◆ **DATA SHOWN**:
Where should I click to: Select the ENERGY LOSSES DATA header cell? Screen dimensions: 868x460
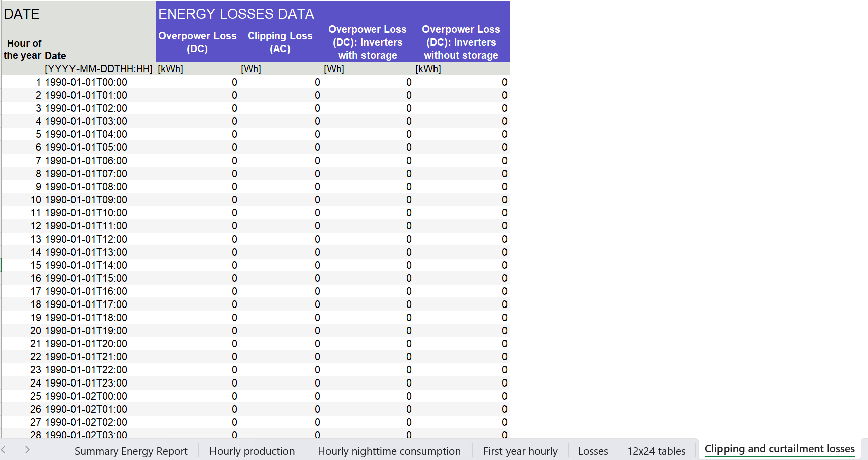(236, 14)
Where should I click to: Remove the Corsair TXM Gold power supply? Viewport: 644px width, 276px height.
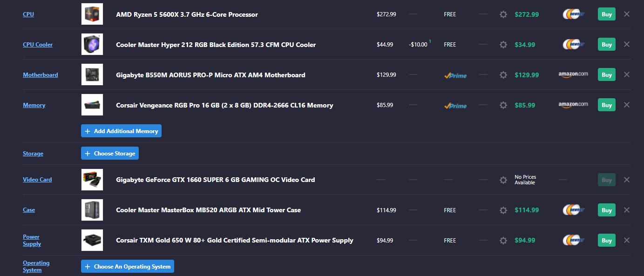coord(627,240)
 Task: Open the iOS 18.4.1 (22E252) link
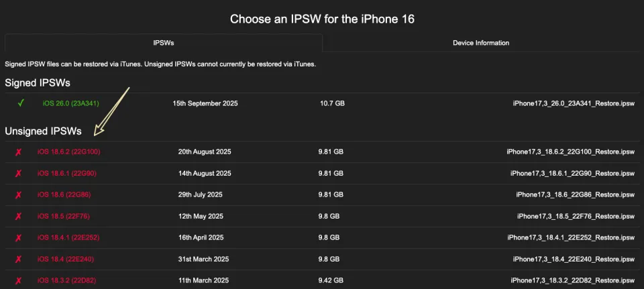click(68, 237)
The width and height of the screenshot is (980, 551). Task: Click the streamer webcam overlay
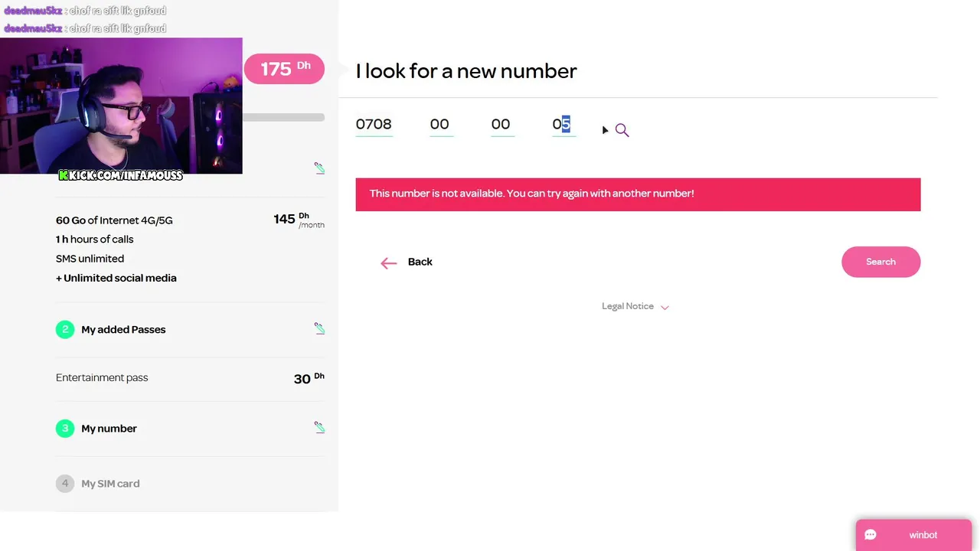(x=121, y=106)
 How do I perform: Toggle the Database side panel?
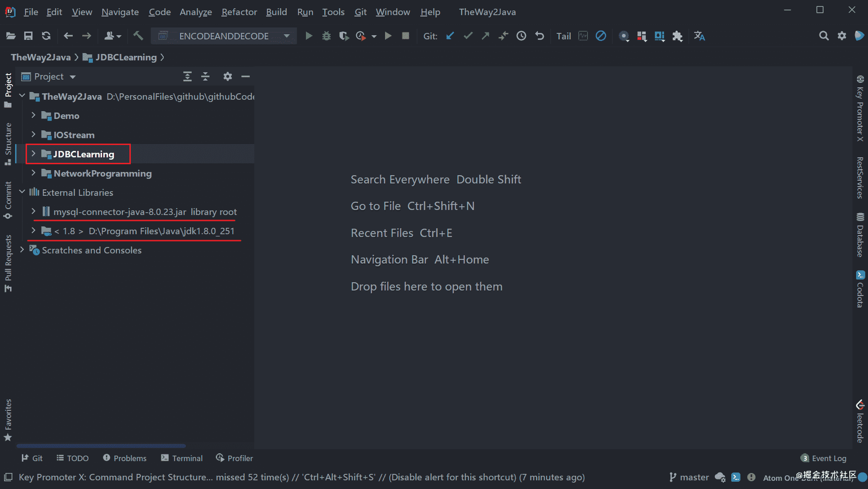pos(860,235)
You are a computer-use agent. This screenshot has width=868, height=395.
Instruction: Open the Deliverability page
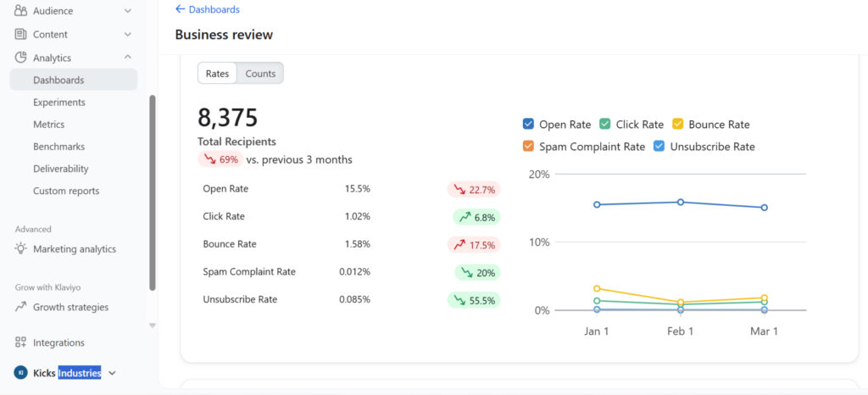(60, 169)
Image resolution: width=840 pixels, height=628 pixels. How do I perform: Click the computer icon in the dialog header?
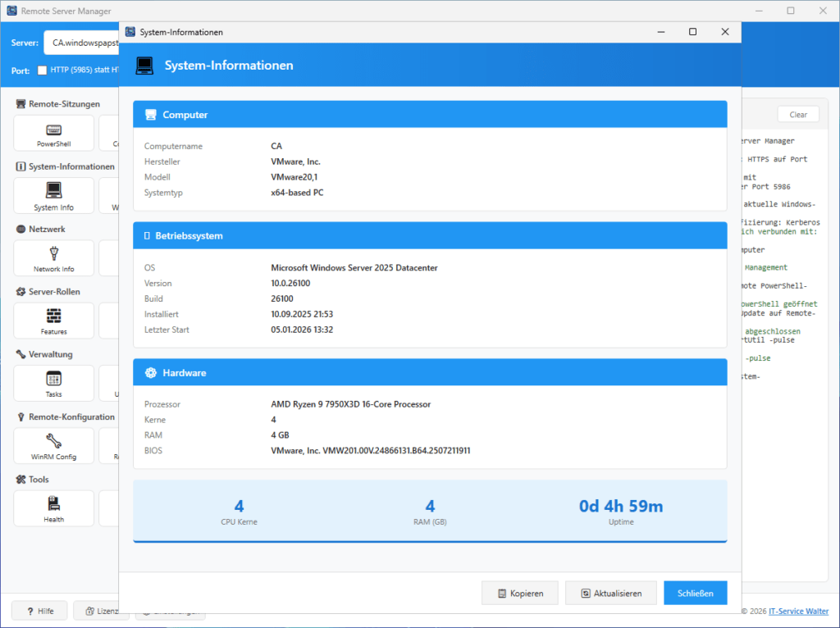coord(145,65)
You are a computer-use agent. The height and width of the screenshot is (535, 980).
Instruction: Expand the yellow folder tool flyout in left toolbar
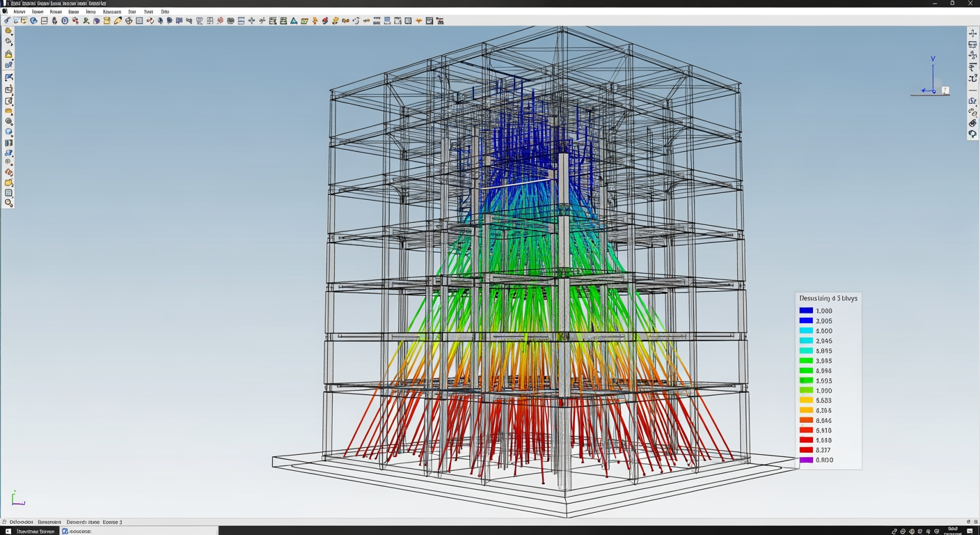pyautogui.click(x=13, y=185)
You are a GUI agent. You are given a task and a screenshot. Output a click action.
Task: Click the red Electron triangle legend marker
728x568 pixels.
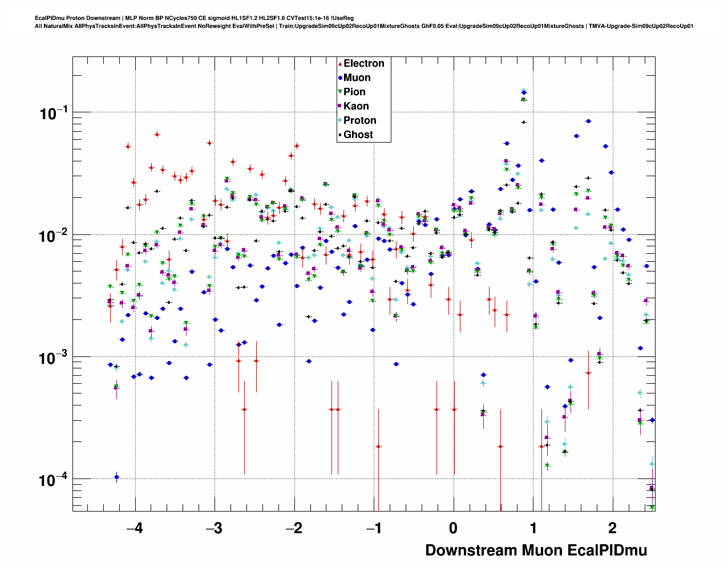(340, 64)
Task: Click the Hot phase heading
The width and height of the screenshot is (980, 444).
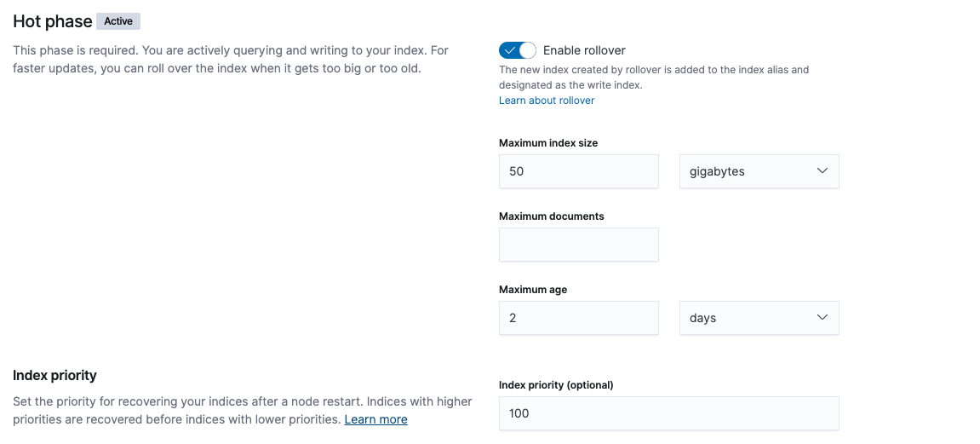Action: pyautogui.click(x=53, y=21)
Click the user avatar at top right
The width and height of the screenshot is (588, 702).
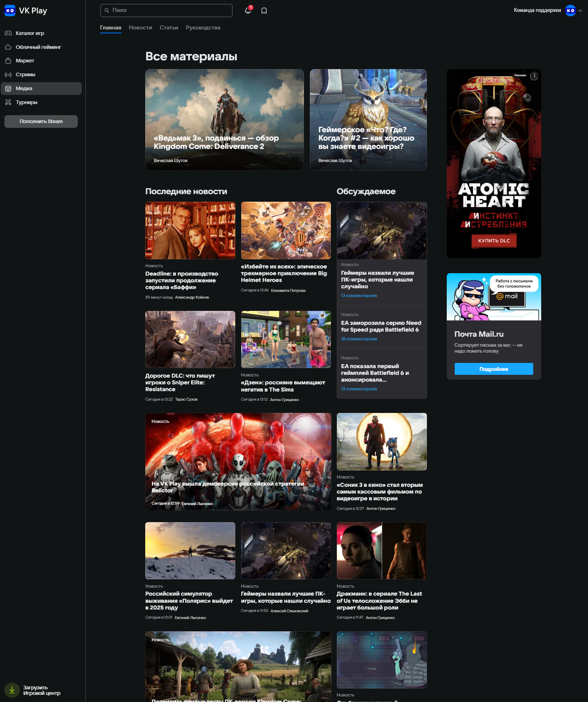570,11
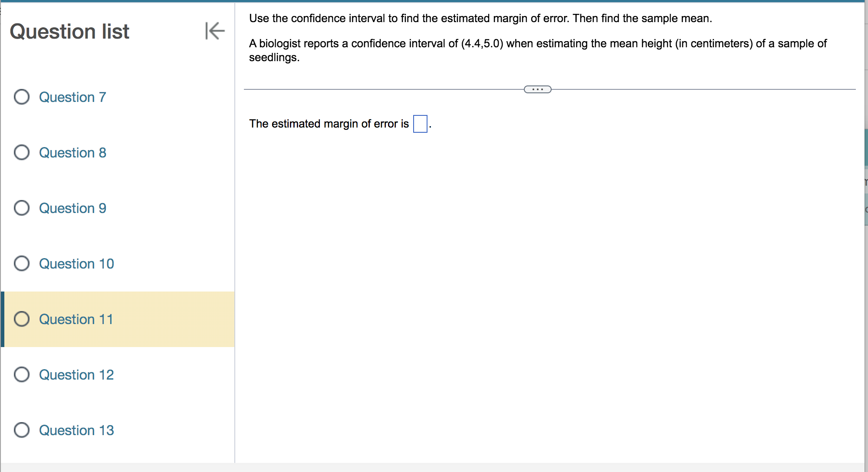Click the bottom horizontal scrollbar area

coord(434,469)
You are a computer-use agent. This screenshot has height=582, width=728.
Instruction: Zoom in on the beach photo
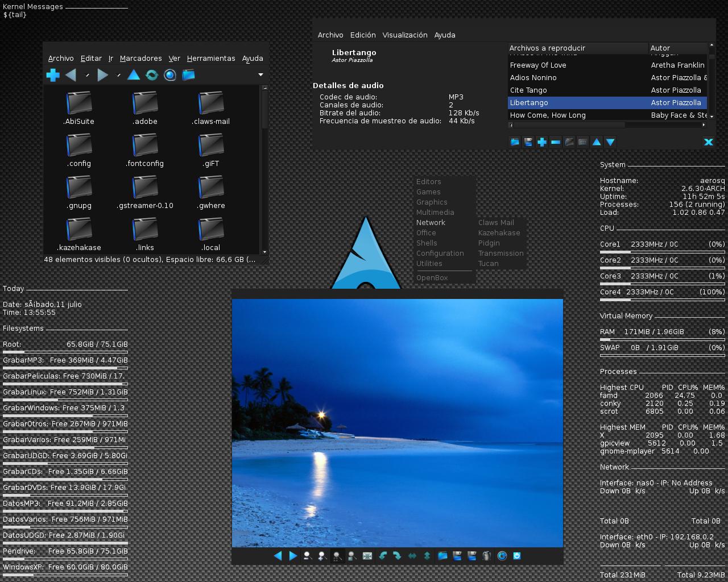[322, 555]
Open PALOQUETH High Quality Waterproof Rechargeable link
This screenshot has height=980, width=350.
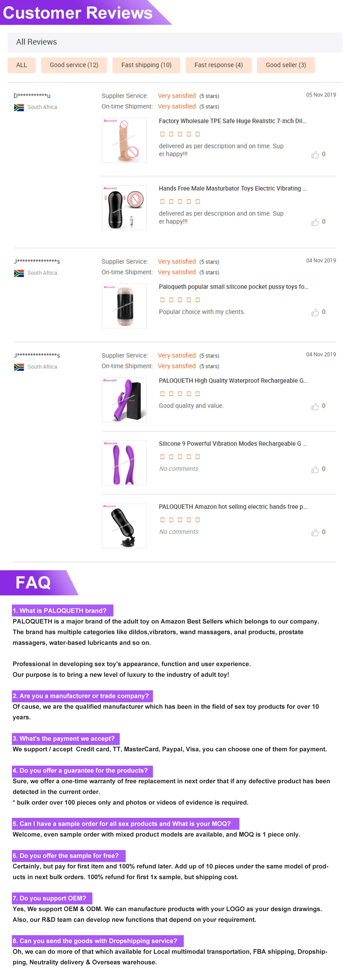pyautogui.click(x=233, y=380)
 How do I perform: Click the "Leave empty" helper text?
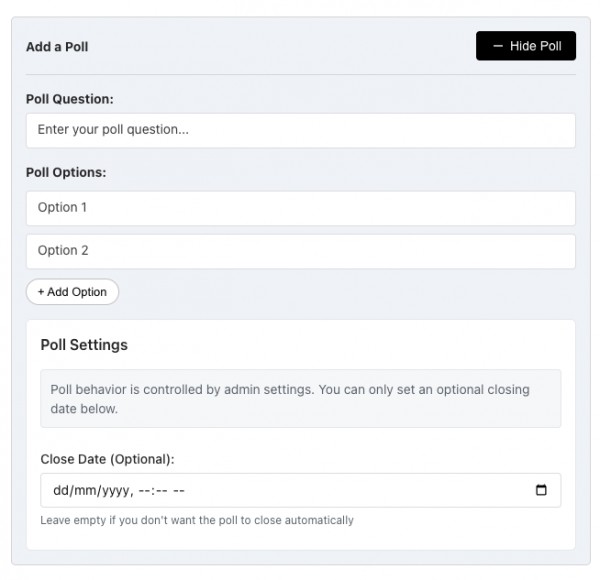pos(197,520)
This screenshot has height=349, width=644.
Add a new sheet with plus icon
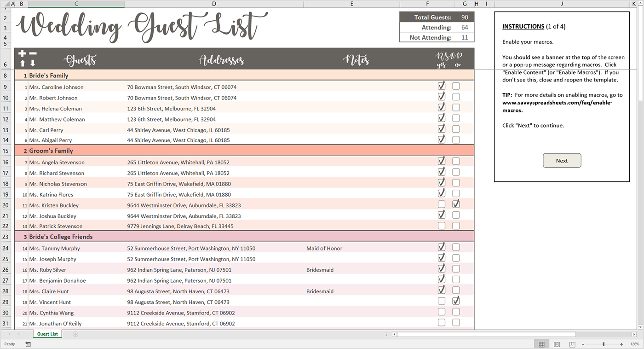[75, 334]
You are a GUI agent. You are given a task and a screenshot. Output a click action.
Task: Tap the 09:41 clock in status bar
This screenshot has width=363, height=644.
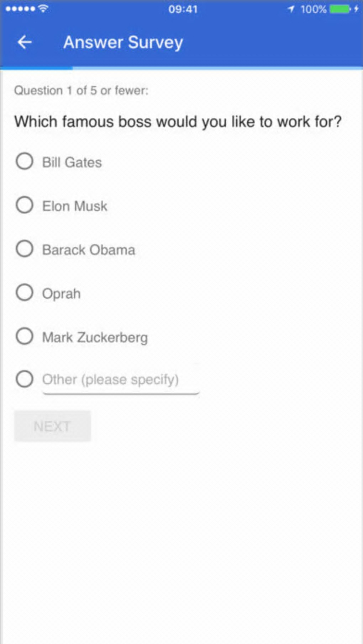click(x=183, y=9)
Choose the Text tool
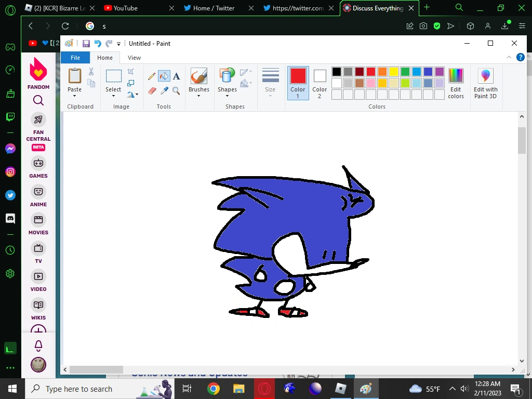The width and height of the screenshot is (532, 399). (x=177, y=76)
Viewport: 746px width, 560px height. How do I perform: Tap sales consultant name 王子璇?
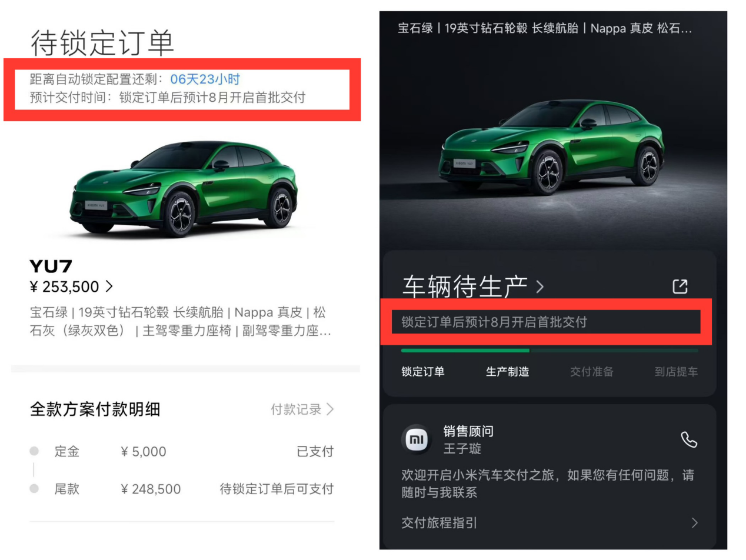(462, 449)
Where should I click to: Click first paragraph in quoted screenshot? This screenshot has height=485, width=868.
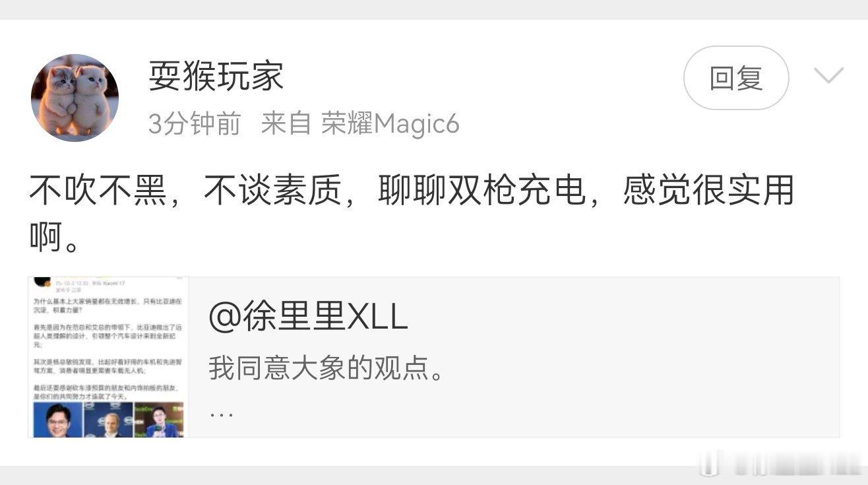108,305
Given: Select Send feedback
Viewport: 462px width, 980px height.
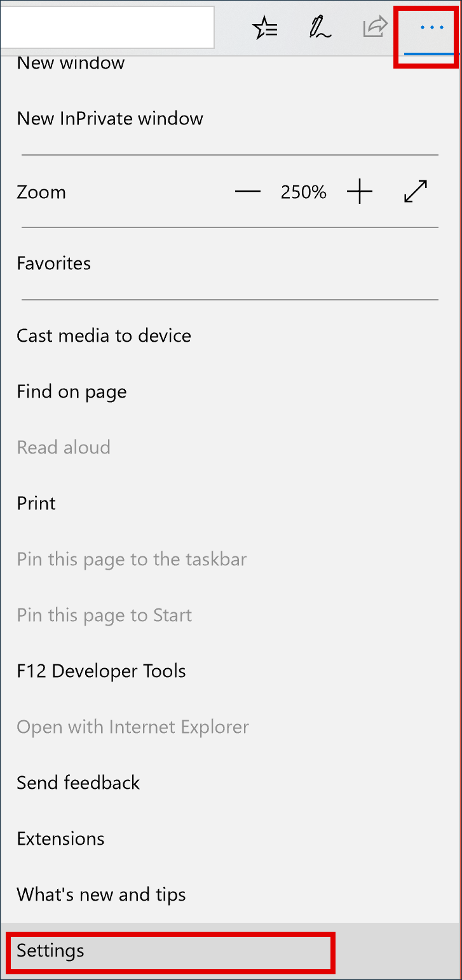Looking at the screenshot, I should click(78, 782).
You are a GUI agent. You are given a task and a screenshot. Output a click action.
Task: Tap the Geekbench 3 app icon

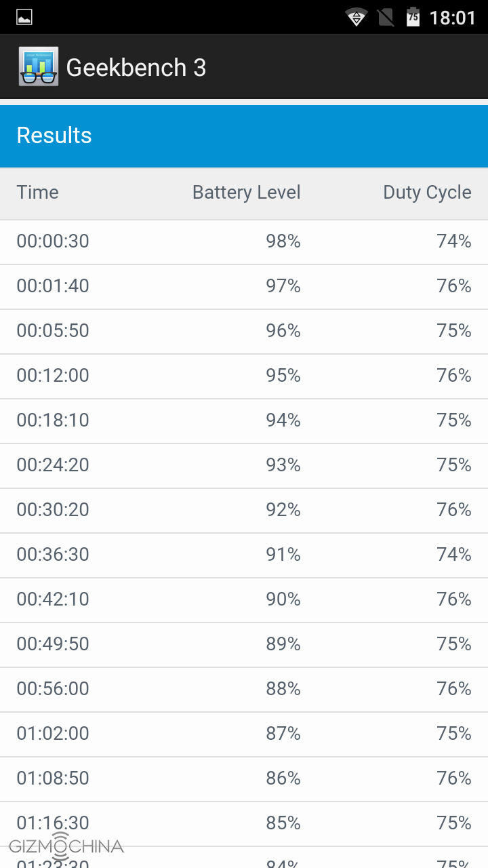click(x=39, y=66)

◆ **ACTIVITY**: Pictures stay out. Print the data exactly, from its first line through the line containing "Open PALOQUETH High".

◆ **RESPONSE**:
Where should I click to: Select the ENERGY LOSSES DATA header cell? Screen dimensions: 868x460
(236, 14)
Where should I click to: Remove the Corsair TXM Gold power supply? Viewport: 644px width, 276px height.
coord(627,240)
 Task: Open the iOS 18.4.1 (22E252) link
click(68, 237)
The width and height of the screenshot is (980, 551). Task: Click the streamer webcam overlay
(x=121, y=106)
 How do I perform: Toggle the Database side panel?
pos(860,235)
You are a computer-use agent. This screenshot has width=868, height=395.
Instruction: Open the Deliverability page
(60, 169)
Image resolution: width=840 pixels, height=628 pixels. How do I perform: Click the computer icon in the dialog header?
coord(145,65)
You are a computer-use agent. The height and width of the screenshot is (535, 980).
Instruction: Expand the yellow folder tool flyout in left toolbar
pyautogui.click(x=13, y=185)
You are a GUI agent. You are given a task and a screenshot. Output a click action.
Task: Click the red Electron triangle legend marker
728x568 pixels.
(340, 64)
Task: Click the Hot phase heading
The width and height of the screenshot is (980, 444).
Action: pyautogui.click(x=53, y=21)
Click the user avatar at top right
The width and height of the screenshot is (588, 702).
570,11
Click the bottom horizontal scrollbar area

coord(434,469)
You are a computer-use agent. This screenshot has height=582, width=728.
Instruction: Zoom in on the beach photo
[322, 555]
Open PALOQUETH High Quality Waterproof Rechargeable link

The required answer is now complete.